Valentine's Day flower delivery meets pandemic-era economic challenges

LOS ANGELES, Ca. (CNN) – Most Americans have encountered some pandemic-related supply chain issues by now, whether at the grocery store or waiting longer for a package. But for products where timing is everything, the crunch feels especially intense.

Kairin Caifa looked at this year’s Valentine’s Day flower trade where emotions run high and you may want to place your orders now.

Six blocks with dozens of wholesale flower vendors, business in the Los Angeles flower district really blooms in February. So much, that the California flower mall, one of the district’s large markets will stay open round the clock from Super Bowl Sunday through the end of Valentine’s Day.

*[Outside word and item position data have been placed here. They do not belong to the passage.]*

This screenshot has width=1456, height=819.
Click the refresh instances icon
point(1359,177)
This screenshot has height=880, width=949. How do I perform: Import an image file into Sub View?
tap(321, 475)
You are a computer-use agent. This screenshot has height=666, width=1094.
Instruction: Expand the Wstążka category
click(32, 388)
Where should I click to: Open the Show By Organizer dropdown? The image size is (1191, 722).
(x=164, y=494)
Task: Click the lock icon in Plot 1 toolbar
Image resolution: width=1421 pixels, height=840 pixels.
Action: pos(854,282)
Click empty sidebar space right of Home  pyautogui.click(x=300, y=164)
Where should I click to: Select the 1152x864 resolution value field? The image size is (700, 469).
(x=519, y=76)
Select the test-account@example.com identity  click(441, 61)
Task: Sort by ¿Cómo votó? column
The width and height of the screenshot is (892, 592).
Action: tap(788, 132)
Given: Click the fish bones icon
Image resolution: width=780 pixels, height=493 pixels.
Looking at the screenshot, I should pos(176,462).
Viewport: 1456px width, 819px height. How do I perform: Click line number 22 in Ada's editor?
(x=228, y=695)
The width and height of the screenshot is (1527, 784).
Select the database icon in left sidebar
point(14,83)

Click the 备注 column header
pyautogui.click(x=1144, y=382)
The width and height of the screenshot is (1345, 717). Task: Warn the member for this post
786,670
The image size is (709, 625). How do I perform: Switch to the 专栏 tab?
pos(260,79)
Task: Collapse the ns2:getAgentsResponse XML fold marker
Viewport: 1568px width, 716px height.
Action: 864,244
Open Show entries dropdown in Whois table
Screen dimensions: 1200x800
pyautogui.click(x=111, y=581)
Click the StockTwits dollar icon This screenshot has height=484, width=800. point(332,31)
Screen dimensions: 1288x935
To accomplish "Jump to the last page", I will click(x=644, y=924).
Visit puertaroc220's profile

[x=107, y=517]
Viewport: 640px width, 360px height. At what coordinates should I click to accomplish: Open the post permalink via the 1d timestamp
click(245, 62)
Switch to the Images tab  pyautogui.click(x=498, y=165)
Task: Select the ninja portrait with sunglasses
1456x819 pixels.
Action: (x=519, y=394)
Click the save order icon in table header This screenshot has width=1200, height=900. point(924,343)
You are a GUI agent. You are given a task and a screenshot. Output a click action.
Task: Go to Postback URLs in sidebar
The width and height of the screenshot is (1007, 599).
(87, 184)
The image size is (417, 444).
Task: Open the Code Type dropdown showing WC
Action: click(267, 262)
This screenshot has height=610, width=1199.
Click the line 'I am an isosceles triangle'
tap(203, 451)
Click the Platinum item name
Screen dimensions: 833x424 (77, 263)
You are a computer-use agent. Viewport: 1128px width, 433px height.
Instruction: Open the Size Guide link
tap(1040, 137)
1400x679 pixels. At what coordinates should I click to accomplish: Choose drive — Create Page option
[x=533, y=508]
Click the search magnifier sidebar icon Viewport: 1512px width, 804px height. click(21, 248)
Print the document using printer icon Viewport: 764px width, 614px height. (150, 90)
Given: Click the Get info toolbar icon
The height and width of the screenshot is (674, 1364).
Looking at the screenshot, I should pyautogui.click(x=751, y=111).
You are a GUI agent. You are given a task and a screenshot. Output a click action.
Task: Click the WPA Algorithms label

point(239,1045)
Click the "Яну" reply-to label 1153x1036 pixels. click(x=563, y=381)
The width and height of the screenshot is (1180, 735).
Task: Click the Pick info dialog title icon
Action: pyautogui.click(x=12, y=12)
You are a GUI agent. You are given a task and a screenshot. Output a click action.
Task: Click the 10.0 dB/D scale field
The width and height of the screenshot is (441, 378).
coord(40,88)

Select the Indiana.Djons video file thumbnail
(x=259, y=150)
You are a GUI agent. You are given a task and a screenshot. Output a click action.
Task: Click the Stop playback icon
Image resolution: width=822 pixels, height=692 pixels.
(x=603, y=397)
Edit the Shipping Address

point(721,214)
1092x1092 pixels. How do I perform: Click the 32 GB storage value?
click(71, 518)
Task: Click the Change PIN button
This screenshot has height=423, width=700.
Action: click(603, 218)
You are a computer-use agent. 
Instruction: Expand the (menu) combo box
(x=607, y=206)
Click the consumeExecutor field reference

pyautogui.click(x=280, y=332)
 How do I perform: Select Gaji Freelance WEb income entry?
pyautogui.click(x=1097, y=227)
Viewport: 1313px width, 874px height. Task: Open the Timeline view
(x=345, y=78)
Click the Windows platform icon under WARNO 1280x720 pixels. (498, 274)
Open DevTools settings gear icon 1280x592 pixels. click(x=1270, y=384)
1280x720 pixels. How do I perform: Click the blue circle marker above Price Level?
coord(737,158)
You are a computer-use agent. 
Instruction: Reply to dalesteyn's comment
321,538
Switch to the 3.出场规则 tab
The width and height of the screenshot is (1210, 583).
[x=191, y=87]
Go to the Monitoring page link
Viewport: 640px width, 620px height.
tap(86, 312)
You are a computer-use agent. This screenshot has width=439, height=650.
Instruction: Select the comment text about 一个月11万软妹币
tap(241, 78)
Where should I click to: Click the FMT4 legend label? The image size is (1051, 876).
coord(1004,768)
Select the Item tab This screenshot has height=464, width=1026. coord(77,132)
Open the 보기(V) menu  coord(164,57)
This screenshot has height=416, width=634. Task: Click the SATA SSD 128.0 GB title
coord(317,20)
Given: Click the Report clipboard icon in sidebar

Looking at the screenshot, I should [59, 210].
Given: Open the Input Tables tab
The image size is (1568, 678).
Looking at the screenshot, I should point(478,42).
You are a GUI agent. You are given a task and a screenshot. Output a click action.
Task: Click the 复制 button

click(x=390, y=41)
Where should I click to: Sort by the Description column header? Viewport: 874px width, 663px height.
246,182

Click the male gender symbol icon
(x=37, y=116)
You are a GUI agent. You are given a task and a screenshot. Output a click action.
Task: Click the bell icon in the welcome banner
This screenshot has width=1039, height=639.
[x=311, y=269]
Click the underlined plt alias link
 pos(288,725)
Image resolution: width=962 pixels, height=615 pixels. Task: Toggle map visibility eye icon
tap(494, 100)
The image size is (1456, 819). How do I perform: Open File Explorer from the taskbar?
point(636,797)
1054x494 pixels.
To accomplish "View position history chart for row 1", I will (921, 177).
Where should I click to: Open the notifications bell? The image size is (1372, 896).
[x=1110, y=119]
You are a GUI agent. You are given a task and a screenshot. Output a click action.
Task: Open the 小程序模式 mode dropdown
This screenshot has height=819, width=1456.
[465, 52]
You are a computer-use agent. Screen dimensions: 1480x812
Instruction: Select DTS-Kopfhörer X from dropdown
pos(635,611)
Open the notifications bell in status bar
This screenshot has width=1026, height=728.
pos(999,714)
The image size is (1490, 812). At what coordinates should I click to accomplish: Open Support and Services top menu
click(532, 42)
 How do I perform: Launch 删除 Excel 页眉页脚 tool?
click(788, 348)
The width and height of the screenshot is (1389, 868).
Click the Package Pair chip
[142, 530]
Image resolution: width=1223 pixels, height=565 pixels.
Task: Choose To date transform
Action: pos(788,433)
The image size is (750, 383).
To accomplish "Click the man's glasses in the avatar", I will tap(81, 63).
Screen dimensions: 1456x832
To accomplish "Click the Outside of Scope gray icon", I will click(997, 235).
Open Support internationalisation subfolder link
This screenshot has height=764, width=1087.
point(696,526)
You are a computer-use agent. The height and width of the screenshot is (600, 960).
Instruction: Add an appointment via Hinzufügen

“It’s a good feeling buying flowers for someone you care about. So, all of that really helps despite the, the, the economics,” said Mark Chatoff, Owner & President, California Flower Mall.

Chatoff says his 35 vendors face the same thorny economic issues as any other retailer, as growers and suppliers count down to a second pandemic-era Valentine’s Day.

“We are facing rising costs, logistics, transportation – which is part of logistics – shortages,” said Chatoff.

Gersain Bustos brings flowers to the Los Angeles market from local browers, but also items like roses from South Africa. He says disruptions to those air shipments are unlike anything he’s seen in his 30 years in the flower industry.

“One airline cancels, then whoever is behind it has got the pressure to pick up what’s behind,” said Gersain Bustos, Owner, Growers Direct Flowers.

And the high-demand holiday falls on a Monday this year, putting the pressure on, especially for florists tasked with final delivery.

“Those are 2021 problems that are continuing into 2022, but it does get more difficult at Valentine’s Day,” said Kate Penn, Society of American Florists CEO.

Ken Denaburg’s family has owned and oeprated York Flowers in Washington DC for 80 years, “This is what goes on behind the scenes.”

He says he’ll have what he needs this Valentine’s Day thanks to lessons learned throughout the pandemic.

“We’ve had to change design styles, where we can’t get certain flowers, and certain supplies. We’ve been practical and made changes so that we wouldn’t try to force something that didn’t work out,” said Denaburg.

While florists like Denaburg believe supply will meet demand, Society of American Florists CEO Kate Penn says flexibility and creativity may enter the mix.

“It’s just that sometimes if you’re looking for something super specific, you might not be able to get it. And the earlier you can order, the better,” said Penn.

Those big bouquets of red roses require a bigger effort at all points for the big day this year.